Diese Fähigkeit der KI hält besondere Chancen für die Betrugsprävention bereit. Denn mithilfe von KI-basierten Systemen können alle laufenden Geschäfte und Transaktionen von Banken in Echtzeit automatisiert überwacht werden, um verdächtige Verhaltensweisen zu erkennen und sofortige Maßnahmen zu ergreifen. Dadurch wird sowohl die Reaktionsgeschwindigkeit auf kriminelle Aktivitäten erhöht als auch eine anschließende manuelle Überprüfung und Analyse durch Mitarbeitende der Bank erheblich erleichtert.
Hinzu kommt die Lern- und Anpassungsfähigkeit von KI als erheblicher Vorteil im Gegensatz zu bisherigen digitalen Betrugserkennungssystemen: KI-basierte Systeme können neue Betrugsmethoden erkennen, indem sie aus vergangenen Vorfällen lernen und ihre Algorithmen aktualisieren. So können auch Fehlalarme mit der Zeit reduziert werden, da das System lernt, zwischen tatsächlichen betrügerischen Aktivitäten und legitimen Transaktionen zu unterscheiden.
Außerdem kann die Risikobewertung, zum Beispiel bei der Kreditvergabe durch Banken, mithilfe von KI erleichtert werden. Sie hilft dabei, das Betrugsrisiko von Transaktionen und Kund:innen zu bewerten, indem sie verschiedene Faktoren und Verhaltensmuster berücksichtigt.
Gleichzeitig haben manche Entscheidungen in der Betrugsprävention, wie die Kredit-Risikobewertung, enorme Folgen für Unternehmen und Privatpersonen. Nicht alle Analyseergebnisse einer KI sind immer korrekt. Ferner berücksichtigt sie bei der Risikobewertung auch keine menschlichen Komponenten (wie Motivation, Disziplin und Durchsetzungswille bei einem Kredit für ein Start-up). So bleibt die Notwendigkeit bestehen, bei für den Menschen folgenreichen Entscheidungen immer auch eine Bewertung menschlicher Mitarbeitender hinzuzuziehen.

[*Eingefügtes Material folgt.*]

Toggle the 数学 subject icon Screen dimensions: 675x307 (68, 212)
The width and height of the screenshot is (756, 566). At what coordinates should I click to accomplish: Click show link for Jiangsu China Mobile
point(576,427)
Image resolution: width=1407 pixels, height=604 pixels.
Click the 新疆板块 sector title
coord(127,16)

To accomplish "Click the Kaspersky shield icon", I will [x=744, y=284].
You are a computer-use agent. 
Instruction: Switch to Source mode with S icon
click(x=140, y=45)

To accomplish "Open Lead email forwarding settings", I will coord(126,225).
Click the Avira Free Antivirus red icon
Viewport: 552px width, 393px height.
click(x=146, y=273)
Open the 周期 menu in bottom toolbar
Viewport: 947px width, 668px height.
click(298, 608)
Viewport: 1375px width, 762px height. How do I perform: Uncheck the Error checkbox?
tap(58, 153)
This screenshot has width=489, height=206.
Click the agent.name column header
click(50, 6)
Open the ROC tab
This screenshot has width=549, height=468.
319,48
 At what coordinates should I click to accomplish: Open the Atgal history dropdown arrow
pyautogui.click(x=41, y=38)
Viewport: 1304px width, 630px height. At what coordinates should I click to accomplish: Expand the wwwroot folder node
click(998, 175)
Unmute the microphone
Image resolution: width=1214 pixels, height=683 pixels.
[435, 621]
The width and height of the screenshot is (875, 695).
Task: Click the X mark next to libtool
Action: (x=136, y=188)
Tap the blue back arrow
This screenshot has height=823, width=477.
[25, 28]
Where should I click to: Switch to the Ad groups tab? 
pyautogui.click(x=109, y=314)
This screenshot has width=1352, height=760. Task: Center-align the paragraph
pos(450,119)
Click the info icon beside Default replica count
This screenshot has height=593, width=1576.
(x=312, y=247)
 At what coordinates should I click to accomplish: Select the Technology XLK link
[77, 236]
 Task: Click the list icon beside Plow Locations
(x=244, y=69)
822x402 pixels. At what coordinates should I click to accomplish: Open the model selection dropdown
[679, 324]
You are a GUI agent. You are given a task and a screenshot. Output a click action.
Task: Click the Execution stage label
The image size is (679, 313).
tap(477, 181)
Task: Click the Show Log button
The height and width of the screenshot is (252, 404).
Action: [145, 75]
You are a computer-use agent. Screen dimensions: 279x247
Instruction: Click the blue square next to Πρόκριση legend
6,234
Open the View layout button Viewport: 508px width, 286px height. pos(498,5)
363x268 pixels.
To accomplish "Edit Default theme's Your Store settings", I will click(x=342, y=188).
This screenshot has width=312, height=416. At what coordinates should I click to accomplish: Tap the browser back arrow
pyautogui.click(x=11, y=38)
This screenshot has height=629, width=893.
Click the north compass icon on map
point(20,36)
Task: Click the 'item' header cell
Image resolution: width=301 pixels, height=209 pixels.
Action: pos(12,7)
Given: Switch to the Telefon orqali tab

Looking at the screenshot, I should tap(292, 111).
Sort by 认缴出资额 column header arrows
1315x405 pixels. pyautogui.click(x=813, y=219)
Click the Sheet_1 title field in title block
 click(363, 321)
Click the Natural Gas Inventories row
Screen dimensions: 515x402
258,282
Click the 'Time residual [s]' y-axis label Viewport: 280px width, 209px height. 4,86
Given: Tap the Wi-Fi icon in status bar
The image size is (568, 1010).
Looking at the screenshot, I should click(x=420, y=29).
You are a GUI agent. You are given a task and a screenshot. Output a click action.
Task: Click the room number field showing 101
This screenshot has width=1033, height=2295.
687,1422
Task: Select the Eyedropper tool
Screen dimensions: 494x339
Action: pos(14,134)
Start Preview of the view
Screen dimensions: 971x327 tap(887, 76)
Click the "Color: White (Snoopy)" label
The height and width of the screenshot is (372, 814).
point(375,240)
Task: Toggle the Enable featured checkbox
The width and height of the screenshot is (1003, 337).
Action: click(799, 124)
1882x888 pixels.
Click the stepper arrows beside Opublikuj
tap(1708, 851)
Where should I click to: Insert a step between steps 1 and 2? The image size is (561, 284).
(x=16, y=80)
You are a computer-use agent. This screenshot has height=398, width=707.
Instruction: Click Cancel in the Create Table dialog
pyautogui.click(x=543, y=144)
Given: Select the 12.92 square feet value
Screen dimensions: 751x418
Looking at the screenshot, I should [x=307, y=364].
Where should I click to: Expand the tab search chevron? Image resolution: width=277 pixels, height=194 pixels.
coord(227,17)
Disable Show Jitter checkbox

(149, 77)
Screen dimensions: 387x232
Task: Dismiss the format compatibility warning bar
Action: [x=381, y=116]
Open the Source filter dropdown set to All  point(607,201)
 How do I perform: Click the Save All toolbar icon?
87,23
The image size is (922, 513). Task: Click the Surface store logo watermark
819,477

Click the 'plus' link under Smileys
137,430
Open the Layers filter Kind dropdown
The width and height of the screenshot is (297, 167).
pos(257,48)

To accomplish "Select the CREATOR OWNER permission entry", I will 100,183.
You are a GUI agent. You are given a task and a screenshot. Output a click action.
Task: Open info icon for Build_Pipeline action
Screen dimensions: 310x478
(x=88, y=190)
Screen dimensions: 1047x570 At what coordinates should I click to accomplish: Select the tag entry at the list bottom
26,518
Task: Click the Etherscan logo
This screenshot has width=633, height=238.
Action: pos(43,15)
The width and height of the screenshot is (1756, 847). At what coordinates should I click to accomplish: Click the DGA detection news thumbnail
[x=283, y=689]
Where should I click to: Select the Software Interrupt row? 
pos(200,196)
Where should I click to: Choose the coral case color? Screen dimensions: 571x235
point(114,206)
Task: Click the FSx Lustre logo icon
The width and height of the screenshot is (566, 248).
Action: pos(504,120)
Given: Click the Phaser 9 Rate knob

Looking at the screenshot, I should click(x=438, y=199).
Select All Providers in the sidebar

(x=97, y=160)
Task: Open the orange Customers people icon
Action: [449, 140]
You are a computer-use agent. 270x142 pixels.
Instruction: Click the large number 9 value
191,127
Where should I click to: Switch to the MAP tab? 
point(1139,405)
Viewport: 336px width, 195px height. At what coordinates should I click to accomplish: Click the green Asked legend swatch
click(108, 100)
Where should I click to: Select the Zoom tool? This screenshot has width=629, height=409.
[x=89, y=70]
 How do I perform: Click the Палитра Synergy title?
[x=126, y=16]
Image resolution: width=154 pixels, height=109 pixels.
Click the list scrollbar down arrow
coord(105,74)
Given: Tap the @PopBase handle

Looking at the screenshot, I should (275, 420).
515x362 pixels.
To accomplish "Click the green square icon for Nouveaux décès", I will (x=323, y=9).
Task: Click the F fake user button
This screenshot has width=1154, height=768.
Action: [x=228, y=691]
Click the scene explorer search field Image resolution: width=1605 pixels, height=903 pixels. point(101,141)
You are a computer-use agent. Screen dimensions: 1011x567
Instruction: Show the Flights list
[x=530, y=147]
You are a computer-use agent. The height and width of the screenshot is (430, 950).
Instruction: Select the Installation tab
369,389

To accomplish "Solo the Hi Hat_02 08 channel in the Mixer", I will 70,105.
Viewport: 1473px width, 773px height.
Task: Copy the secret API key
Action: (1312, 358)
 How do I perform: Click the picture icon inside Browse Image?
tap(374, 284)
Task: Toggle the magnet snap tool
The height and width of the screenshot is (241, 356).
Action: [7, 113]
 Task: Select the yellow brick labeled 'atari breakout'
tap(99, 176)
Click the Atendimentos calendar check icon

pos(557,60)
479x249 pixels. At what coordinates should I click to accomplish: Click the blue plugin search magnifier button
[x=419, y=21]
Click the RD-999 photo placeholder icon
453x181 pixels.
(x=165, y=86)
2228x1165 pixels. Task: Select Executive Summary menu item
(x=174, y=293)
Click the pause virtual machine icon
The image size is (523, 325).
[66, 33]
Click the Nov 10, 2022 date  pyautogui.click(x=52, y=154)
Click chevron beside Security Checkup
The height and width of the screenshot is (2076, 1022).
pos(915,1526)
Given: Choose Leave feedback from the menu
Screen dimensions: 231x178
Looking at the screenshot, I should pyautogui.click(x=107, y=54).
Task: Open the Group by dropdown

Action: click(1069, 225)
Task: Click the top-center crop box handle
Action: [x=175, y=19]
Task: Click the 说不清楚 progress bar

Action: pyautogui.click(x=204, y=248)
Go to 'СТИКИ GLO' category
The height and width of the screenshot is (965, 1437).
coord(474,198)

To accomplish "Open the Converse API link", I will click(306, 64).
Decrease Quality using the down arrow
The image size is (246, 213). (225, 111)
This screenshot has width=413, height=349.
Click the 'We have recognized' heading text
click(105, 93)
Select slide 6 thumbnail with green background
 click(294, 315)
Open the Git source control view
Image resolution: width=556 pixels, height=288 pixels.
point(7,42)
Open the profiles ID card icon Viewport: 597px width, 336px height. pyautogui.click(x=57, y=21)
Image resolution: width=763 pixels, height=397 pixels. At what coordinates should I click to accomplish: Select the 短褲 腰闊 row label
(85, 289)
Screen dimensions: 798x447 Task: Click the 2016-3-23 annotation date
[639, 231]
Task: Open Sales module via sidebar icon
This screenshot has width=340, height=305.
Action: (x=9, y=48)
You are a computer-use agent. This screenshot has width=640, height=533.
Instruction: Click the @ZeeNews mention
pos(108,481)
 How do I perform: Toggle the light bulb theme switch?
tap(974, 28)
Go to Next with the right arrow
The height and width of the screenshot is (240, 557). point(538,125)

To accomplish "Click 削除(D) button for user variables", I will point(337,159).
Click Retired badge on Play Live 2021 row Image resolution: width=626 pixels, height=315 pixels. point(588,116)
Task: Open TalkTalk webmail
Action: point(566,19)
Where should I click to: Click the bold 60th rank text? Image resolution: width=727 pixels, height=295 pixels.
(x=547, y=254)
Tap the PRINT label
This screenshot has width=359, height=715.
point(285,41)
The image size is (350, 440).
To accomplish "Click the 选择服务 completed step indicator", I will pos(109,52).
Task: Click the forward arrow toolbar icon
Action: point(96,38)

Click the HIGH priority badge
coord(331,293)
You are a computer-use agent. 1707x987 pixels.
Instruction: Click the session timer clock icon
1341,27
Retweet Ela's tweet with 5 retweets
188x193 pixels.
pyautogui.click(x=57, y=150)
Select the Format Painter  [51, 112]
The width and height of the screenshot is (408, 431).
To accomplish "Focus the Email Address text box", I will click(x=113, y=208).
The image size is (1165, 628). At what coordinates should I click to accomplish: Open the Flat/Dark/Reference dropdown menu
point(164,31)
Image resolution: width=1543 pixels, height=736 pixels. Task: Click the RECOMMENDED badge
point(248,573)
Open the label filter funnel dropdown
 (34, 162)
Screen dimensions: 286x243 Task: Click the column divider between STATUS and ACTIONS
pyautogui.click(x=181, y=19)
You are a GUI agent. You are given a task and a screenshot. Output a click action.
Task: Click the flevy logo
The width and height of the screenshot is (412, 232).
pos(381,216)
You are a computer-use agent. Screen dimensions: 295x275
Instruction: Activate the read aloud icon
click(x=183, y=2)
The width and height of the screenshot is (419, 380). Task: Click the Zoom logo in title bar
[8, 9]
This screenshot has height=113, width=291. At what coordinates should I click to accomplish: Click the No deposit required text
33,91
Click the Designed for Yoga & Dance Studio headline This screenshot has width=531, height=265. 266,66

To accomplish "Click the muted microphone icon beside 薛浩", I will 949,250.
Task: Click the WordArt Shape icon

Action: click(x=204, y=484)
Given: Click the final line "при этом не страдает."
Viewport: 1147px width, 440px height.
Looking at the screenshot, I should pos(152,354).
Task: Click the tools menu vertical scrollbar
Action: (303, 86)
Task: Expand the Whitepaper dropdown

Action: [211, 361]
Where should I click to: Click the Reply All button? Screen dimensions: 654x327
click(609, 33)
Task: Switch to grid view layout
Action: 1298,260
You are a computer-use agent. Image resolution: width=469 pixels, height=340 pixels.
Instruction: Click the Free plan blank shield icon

In den meisten Fällen können die Fähigkeiten einer KI der Betrugsprävention im Finanzwesen einen großen Dienst erweisen, um den zahlreicher und raffinierter werdenden Betrugsversuchen entgegenzutreten. Auf menschliche Urteile kann die Branche aber schon aufgrund ihrer folgenreichen Entscheidungen für viele Menschen und Unternehmen nach wie vor nicht verzichten.